Cela étant, la crise institutionnelle ouverte par la destitution de Bernard Busokoza peut être une bénédiction ou une malédiction. Elle peut être une bénédiction si elle impose au parti UPRONA un examen de conscience sans complaisance. Ce parti politique, que je voudrais personnellement voir rétablir sa cohésion interne, malgré son bilan passé – devra redéfinir ses finalités et ses modalités de collaboration avec le parti au pouvoir. Il peut écouter ses dinosaures, nostalgiques d’un temps où le parti faisait la pluie et le beau temps, et s’opposer vigoureusement à ce que l’on solde les comptes du passé.
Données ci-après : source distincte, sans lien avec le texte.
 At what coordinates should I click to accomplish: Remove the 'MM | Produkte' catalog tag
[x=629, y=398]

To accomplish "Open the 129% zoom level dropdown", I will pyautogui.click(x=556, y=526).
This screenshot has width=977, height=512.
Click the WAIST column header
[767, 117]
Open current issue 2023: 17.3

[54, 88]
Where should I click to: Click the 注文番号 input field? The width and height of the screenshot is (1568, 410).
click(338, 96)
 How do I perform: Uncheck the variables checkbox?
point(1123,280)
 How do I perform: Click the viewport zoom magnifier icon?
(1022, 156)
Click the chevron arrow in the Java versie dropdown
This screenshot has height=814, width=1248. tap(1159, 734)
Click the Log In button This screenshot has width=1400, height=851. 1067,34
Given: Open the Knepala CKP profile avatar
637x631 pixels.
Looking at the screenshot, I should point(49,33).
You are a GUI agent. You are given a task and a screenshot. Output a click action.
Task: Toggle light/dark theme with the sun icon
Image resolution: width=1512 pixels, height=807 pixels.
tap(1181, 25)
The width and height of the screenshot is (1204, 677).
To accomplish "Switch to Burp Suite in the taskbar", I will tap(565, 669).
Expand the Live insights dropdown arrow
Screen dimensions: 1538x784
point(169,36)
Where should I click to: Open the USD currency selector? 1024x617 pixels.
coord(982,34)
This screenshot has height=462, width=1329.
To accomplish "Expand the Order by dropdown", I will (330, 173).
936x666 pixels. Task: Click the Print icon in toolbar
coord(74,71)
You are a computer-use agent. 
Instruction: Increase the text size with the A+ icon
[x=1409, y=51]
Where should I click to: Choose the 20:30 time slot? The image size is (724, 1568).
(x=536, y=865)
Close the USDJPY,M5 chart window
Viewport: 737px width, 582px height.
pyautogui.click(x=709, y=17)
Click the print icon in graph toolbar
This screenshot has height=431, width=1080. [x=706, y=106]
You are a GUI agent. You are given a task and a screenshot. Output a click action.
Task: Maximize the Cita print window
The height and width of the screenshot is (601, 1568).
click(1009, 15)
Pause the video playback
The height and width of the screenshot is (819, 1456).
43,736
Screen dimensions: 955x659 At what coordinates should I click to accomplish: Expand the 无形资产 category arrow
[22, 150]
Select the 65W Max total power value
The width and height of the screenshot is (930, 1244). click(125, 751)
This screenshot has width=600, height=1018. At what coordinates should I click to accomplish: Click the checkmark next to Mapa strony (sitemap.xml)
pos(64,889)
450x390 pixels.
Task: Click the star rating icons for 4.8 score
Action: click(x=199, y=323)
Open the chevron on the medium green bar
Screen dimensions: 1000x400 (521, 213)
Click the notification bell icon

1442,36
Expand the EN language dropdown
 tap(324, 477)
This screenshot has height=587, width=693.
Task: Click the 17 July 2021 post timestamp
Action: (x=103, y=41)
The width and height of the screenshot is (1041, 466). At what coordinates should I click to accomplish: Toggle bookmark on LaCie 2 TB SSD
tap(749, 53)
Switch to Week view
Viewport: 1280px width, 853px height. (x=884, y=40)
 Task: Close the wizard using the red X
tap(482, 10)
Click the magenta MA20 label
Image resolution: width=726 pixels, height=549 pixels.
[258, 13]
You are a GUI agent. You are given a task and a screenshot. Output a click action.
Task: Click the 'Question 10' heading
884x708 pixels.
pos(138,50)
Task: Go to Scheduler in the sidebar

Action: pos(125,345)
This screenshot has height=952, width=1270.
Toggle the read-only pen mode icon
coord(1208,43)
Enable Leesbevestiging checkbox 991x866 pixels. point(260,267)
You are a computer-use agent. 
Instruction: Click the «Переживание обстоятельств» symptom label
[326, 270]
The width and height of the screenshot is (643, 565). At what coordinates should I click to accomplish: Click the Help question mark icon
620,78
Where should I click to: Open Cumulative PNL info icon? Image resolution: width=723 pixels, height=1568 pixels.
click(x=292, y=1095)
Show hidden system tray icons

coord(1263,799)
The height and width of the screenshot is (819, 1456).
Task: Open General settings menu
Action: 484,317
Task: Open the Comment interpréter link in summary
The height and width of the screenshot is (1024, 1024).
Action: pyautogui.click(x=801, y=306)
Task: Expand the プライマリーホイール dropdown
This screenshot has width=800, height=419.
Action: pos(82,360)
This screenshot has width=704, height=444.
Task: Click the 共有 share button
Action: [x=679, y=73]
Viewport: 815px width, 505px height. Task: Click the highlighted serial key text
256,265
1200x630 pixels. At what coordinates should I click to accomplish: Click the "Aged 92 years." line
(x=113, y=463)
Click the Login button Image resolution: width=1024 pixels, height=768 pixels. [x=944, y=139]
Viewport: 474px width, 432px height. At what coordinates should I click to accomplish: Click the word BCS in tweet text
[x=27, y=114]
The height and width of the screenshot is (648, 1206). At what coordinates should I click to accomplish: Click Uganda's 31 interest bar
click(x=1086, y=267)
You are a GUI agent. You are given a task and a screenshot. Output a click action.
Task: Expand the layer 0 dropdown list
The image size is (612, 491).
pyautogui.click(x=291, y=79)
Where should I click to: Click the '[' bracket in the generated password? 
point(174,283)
Présent au cœur des institutions, il s’emploiera à les saboter systématiquement, tout en accusant le parti au pouvoir de ne rien faire pour faire avancer le pays. Ce parti peut aussi s’inscrire dans le présent, c’est-à-dire un momentum politique où il est un parti présent au sein des institutions, à la faveur des accords d’Arusha, mais désireux d’aider à faire avancer ce pays, de lever les barrières qu’une certaine élite du passé a instaurées pour verrouiller le pays dans l’impasse. Je rêve d’une crise au sein de ce parti, qui mettrait en confrontation les jeunes, refusant les pratiques et le bilan désastreux de ce parti, et les vieux dinosaures, dont certains sont leurs propres parents, planqués dans les coulisses de ce parti et dans les marges de la République, et qui l’empêchent de travailler avec honnêteté, patriotisme et ouverture, aux côtés de la formation qui a gagné les élections, et qui doit appliquer le programme pour lequel elle a été élue. C’est ce paradoxe d’un parti présent au sein des institutions, mais désirant jouer les opposants qui rend illisible le jeu politique burundais. Un parti partenaire au gouvernement mais qui désire appliquer son propre programme à la vie nationale, alors que le peuple lui a refusé le pouvoir. Cette double allégeance – au gouvernement et au parti – aliénera systématiquement chaque vice-président avec le parti qui l’a proposé pour nomination. Chaque tentative du vice-président de travailler minimalement avec les élus se heurtera à l’intransigeance du parti à qui il doit son poste, en moins que ce parti ne comprenne qu’il faut négocier des compromis et non imposer sa conception de la vie nationale, une conception tout droit sortie de la tête des nostalgiques d’un temps révolu, où ils étaient aux commandes.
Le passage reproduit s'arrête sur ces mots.